--- START Entries ---

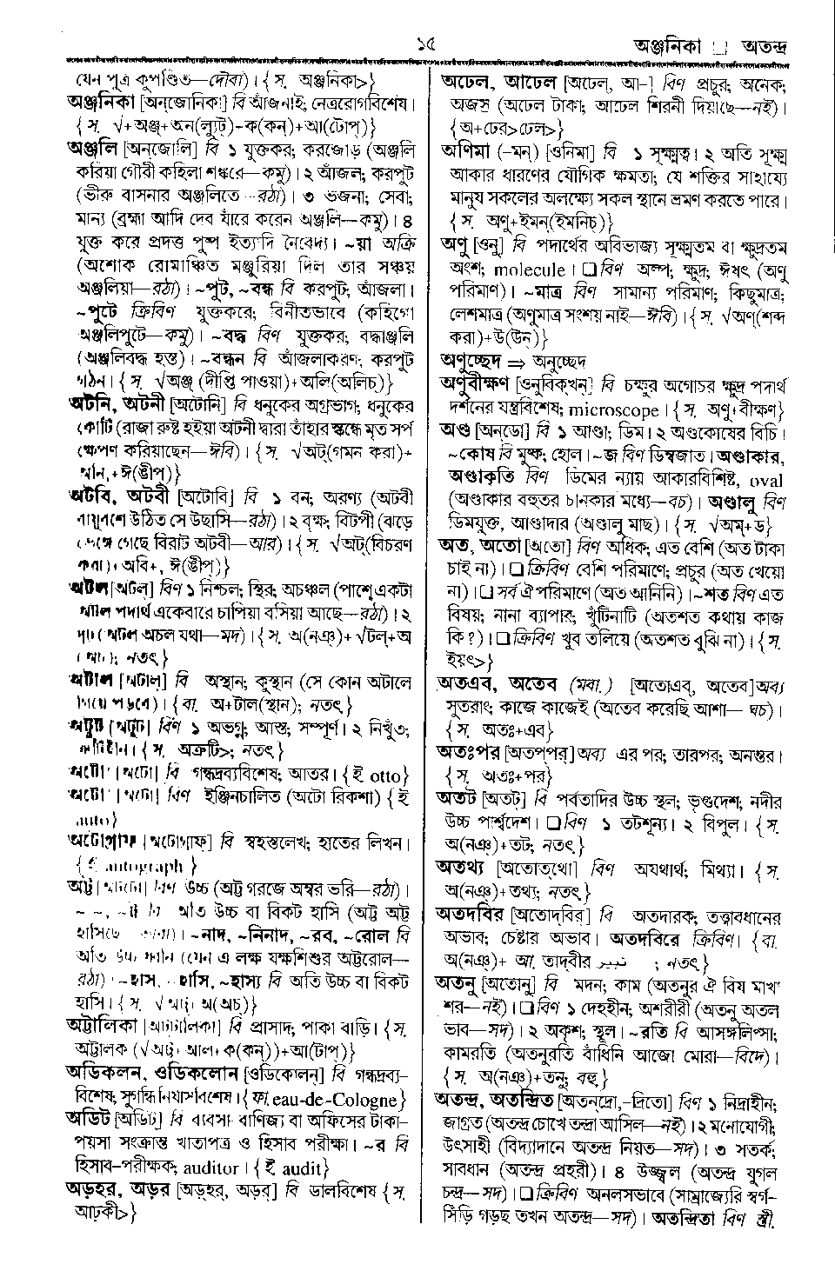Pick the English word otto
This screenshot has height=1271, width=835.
click(389, 774)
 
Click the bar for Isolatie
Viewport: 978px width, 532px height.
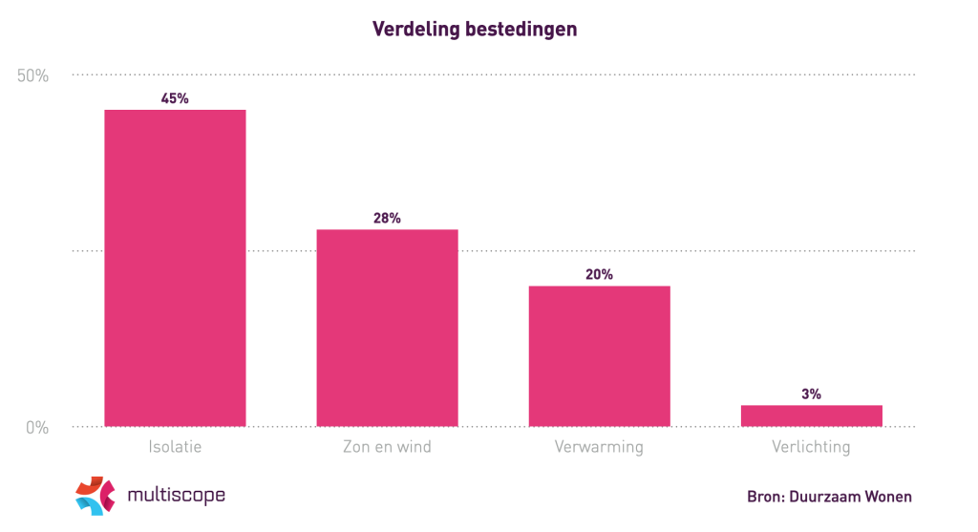point(175,267)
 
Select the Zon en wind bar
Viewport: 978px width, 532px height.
point(387,328)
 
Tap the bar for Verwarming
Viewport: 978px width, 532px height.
point(599,355)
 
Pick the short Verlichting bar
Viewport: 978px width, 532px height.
point(811,415)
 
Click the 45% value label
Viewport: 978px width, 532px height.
point(175,98)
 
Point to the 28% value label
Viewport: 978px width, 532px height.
point(387,218)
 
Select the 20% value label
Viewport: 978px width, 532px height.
point(599,274)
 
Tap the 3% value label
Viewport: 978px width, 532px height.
point(811,394)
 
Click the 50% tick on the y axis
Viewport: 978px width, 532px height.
point(32,75)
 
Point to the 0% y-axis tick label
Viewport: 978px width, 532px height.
point(36,427)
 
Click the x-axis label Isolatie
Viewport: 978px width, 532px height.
point(175,447)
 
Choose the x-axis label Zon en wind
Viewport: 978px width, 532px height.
point(387,447)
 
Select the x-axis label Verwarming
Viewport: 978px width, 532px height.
point(599,447)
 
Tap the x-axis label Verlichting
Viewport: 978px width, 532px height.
point(811,447)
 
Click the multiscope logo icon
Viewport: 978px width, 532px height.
point(96,495)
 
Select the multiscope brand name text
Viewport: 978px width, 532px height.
point(176,495)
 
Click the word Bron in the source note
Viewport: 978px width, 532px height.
point(764,497)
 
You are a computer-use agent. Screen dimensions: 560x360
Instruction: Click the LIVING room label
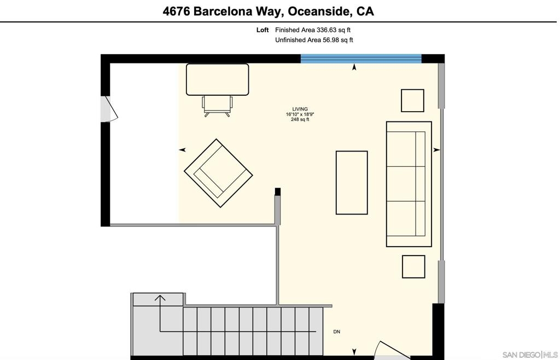pyautogui.click(x=300, y=109)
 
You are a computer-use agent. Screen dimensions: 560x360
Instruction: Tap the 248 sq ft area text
pyautogui.click(x=300, y=120)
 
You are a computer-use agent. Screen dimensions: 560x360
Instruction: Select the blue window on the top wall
pyautogui.click(x=361, y=59)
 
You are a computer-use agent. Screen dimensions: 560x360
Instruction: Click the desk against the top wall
pyautogui.click(x=218, y=80)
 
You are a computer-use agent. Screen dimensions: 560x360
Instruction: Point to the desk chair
pyautogui.click(x=217, y=106)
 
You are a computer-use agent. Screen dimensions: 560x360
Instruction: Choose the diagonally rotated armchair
pyautogui.click(x=218, y=173)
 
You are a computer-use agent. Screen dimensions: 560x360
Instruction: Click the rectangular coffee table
pyautogui.click(x=352, y=183)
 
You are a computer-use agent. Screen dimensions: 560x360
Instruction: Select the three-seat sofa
pyautogui.click(x=409, y=184)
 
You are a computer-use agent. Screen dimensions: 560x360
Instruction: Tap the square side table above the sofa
pyautogui.click(x=412, y=100)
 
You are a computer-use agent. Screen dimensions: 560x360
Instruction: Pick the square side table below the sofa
pyautogui.click(x=413, y=266)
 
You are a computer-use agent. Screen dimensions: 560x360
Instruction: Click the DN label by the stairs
pyautogui.click(x=337, y=332)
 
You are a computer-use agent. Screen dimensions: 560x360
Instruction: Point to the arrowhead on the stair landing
pyautogui.click(x=160, y=298)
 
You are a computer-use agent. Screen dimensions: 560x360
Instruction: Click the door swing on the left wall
pyautogui.click(x=109, y=109)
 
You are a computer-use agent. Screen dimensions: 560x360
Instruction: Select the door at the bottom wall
pyautogui.click(x=393, y=351)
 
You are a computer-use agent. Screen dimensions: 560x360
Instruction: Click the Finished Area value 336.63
pyautogui.click(x=326, y=30)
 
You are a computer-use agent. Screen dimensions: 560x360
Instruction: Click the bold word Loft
pyautogui.click(x=262, y=30)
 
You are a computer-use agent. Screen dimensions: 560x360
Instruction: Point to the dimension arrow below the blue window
pyautogui.click(x=354, y=67)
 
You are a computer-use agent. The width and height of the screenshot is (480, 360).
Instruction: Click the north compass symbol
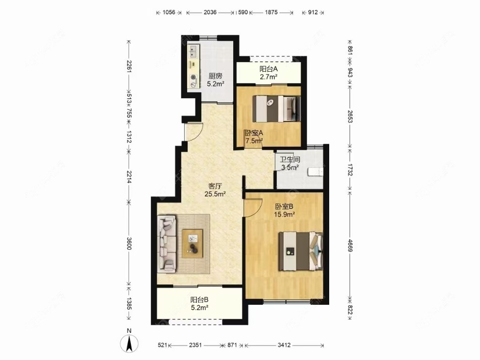[x=129, y=343]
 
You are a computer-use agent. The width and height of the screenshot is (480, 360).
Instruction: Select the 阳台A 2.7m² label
[x=269, y=73]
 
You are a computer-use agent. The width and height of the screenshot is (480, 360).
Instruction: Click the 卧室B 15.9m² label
[x=284, y=210]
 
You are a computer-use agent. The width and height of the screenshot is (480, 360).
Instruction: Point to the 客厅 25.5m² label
[x=215, y=190]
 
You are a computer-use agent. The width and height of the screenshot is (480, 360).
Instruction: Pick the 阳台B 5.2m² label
[x=200, y=304]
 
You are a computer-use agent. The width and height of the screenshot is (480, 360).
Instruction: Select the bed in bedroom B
[x=301, y=251]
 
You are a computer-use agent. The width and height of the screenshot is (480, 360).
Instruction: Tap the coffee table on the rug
[x=192, y=243]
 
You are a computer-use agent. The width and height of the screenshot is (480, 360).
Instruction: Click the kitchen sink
[x=193, y=52]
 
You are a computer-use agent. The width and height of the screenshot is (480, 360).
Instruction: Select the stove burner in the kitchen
[x=193, y=78]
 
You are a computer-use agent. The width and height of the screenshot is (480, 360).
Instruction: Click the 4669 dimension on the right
[x=350, y=245]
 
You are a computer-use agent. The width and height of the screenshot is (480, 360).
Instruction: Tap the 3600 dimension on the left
[x=129, y=243]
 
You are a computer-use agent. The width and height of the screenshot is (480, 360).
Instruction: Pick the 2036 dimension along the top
[x=210, y=12]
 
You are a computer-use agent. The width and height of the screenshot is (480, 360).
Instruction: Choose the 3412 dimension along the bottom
[x=284, y=345]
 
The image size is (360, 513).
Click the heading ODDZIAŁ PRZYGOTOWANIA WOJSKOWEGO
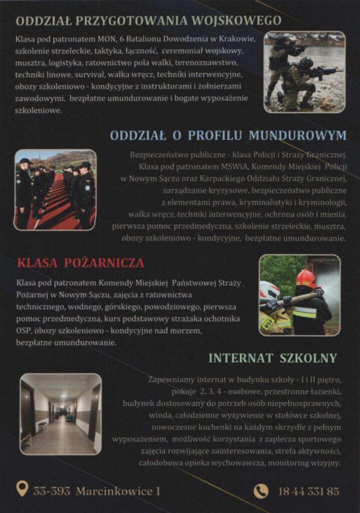pyautogui.click(x=148, y=21)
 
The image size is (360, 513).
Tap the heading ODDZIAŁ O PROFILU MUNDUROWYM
pyautogui.click(x=228, y=135)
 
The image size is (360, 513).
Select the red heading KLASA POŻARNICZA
pyautogui.click(x=80, y=263)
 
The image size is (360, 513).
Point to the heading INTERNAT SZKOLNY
pyautogui.click(x=272, y=358)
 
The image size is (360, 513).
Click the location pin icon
pyautogui.click(x=22, y=488)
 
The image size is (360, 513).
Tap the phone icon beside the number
pyautogui.click(x=261, y=490)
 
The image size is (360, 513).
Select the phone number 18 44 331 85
pyautogui.click(x=308, y=491)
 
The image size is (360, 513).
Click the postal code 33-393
pyautogui.click(x=52, y=491)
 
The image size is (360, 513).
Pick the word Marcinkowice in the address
pyautogui.click(x=114, y=491)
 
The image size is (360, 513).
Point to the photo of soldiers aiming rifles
pyautogui.click(x=304, y=72)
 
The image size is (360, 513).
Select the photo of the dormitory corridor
pyautogui.click(x=61, y=414)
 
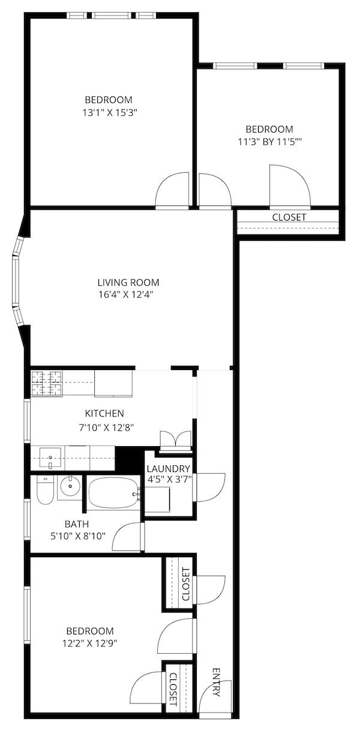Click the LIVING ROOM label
point(128,282)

--- END Entries ---

-- Exercise description --
Reproduce the entire listing above word for word, omitting the pictures.

-- Reply to the exercise --
Pick the English word otto
This screenshot has height=1271, width=835.
click(389, 774)
 
Click the bar for Isolatie
Viewport: 978px width, 532px height.
point(175,267)
 
Select the Zon en wind bar
Viewport: 978px width, 532px height.
point(387,328)
 
Tap the bar for Verwarming
Viewport: 978px width, 532px height.
point(599,355)
 
Pick the short Verlichting bar
Viewport: 978px width, 532px height.
point(811,415)
 
Click the 45% value label
Viewport: 978px width, 532px height.
point(175,98)
 
Point to the 28% value label
Viewport: 978px width, 532px height.
point(387,218)
 
Select the 20% value label
Viewport: 978px width, 532px height.
point(599,274)
 
Tap the 3% value label
Viewport: 978px width, 532px height.
point(811,394)
 
Click the 50% tick on the y axis
Viewport: 978px width, 532px height.
point(32,75)
 
Point to the 0% y-axis tick label
Viewport: 978px width, 532px height.
point(36,427)
 
Click the x-axis label Isolatie
Viewport: 978px width, 532px height.
point(175,447)
 
Choose the x-axis label Zon en wind
Viewport: 978px width, 532px height.
point(387,447)
 
Select the x-axis label Verwarming
Viewport: 978px width, 532px height.
point(599,447)
 
Tap the x-axis label Verlichting
Viewport: 978px width, 532px height.
point(811,447)
 
Click the multiscope logo icon
Viewport: 978px width, 532px height.
point(96,495)
 
Select the multiscope brand name text
Viewport: 978px width, 532px height.
point(176,495)
 
Click the word Bron in the source note
Viewport: 978px width, 532px height.
point(764,497)
 
You are a computer-use agent. Screen dimensions: 560x360
Instruction: Click the LIVING room label
pyautogui.click(x=300, y=109)
 
You are a computer-use agent. Screen dimensions: 560x360
Instruction: Tap the 248 sq ft area text
pyautogui.click(x=300, y=120)
 
You are a computer-use agent. Screen dimensions: 560x360
Instruction: Select the blue window on the top wall
pyautogui.click(x=361, y=59)
 
You are a computer-use agent. Screen dimensions: 560x360
Instruction: Click the desk against the top wall
pyautogui.click(x=218, y=80)
 
You are a computer-use agent. Screen dimensions: 560x360
Instruction: Point to the desk chair
pyautogui.click(x=217, y=106)
 
You are a computer-use agent. Screen dimensions: 560x360
Instruction: Choose the diagonally rotated armchair
pyautogui.click(x=218, y=173)
 
You are a computer-use agent. Screen dimensions: 560x360
Instruction: Click the rectangular coffee table
pyautogui.click(x=352, y=183)
 
You are a computer-use agent. Screen dimensions: 560x360
Instruction: Select the three-seat sofa
pyautogui.click(x=409, y=184)
 
You are a computer-use agent. Screen dimensions: 560x360
Instruction: Tap the square side table above the sofa
pyautogui.click(x=412, y=100)
 
You are a computer-use agent. Screen dimensions: 560x360
Instruction: Pick the square side table below the sofa
pyautogui.click(x=413, y=266)
 
You are a computer-use agent. Screen dimensions: 560x360
Instruction: Click the DN label by the stairs
pyautogui.click(x=337, y=332)
 
You are a computer-use agent. Screen dimensions: 560x360
Instruction: Point to the arrowhead on the stair landing
pyautogui.click(x=160, y=298)
 
You are a computer-use agent. Screen dimensions: 560x360
Instruction: Click the door swing on the left wall
pyautogui.click(x=109, y=109)
 
You are a computer-use agent. Screen dimensions: 560x360
Instruction: Select the door at the bottom wall
pyautogui.click(x=393, y=351)
 
You are a computer-use agent. Screen dimensions: 560x360
Instruction: Click the Finished Area value 336.63
pyautogui.click(x=326, y=30)
 
You are a computer-use agent. Screen dimensions: 560x360
Instruction: Click the bold word Loft
pyautogui.click(x=262, y=30)
 
You are a computer-use agent. Screen dimensions: 560x360
Instruction: Point to the dimension arrow below the blue window
pyautogui.click(x=354, y=67)
 
You are a computer-use agent. The width and height of the screenshot is (480, 360).
Instruction: Click the north compass symbol
[x=129, y=343]
 
You are a computer-use agent. The width and height of the screenshot is (480, 360).
Instruction: Select the 阳台A 2.7m² label
[x=269, y=73]
 
You are a computer-use agent. The width and height of the screenshot is (480, 360).
Instruction: Click the 卧室B 15.9m² label
[x=284, y=210]
 
You are a computer-use agent. The width and height of the screenshot is (480, 360).
Instruction: Point to the 客厅 25.5m² label
[x=215, y=190]
 
You are a computer-use agent. The width and height of the screenshot is (480, 360).
Instruction: Pick the 阳台B 5.2m² label
[x=200, y=304]
 
You are a computer-use agent. The width and height of the screenshot is (480, 360).
Instruction: Select the bed in bedroom B
[x=301, y=251]
 
You are a computer-use agent. The width and height of the screenshot is (480, 360).
Instruction: Tap the coffee table on the rug
[x=192, y=243]
 
You are a computer-use agent. The width and height of the screenshot is (480, 360).
Instruction: Click the kitchen sink
[x=193, y=52]
 
You are a computer-use agent. The width and height of the screenshot is (480, 360).
Instruction: Select the stove burner in the kitchen
[x=193, y=78]
 
You are a computer-use agent. The width and height of the screenshot is (480, 360).
Instruction: Click the 4669 dimension on the right
[x=350, y=245]
 
You are a computer-use agent. The width and height of the screenshot is (480, 360).
Instruction: Tap the 3600 dimension on the left
[x=129, y=243]
 
You are a computer-use agent. The width and height of the screenshot is (480, 360).
Instruction: Pick the 2036 dimension along the top
[x=210, y=12]
 
You are a computer-use agent. The width and height of the screenshot is (480, 360).
Instruction: Choose the 3412 dimension along the bottom
[x=284, y=345]
 
The image size is (360, 513).
Click the heading ODDZIAŁ PRZYGOTOWANIA WOJSKOWEGO
pyautogui.click(x=148, y=21)
 
The image size is (360, 513).
Tap the heading ODDZIAŁ O PROFILU MUNDUROWYM
pyautogui.click(x=228, y=135)
 
The image size is (360, 513).
Select the red heading KLASA POŻARNICZA
pyautogui.click(x=80, y=263)
 
The image size is (360, 513).
Point to the heading INTERNAT SZKOLNY
pyautogui.click(x=272, y=358)
 
The image size is (360, 513).
Click the location pin icon
pyautogui.click(x=22, y=488)
 
The image size is (360, 513).
Tap the phone icon beside the number
pyautogui.click(x=261, y=490)
 
The image size is (360, 513).
Select the phone number 18 44 331 85
pyautogui.click(x=308, y=491)
 
The image size is (360, 513).
Click the postal code 33-393
pyautogui.click(x=52, y=491)
 
The image size is (360, 513).
Pick the word Marcinkowice in the address
pyautogui.click(x=114, y=491)
 
The image size is (360, 513).
Point to the photo of soldiers aiming rifles
pyautogui.click(x=304, y=72)
 
The image size is (360, 513).
Select the photo of the dormitory corridor
pyautogui.click(x=61, y=414)
 
Click the LIVING ROOM label
point(128,282)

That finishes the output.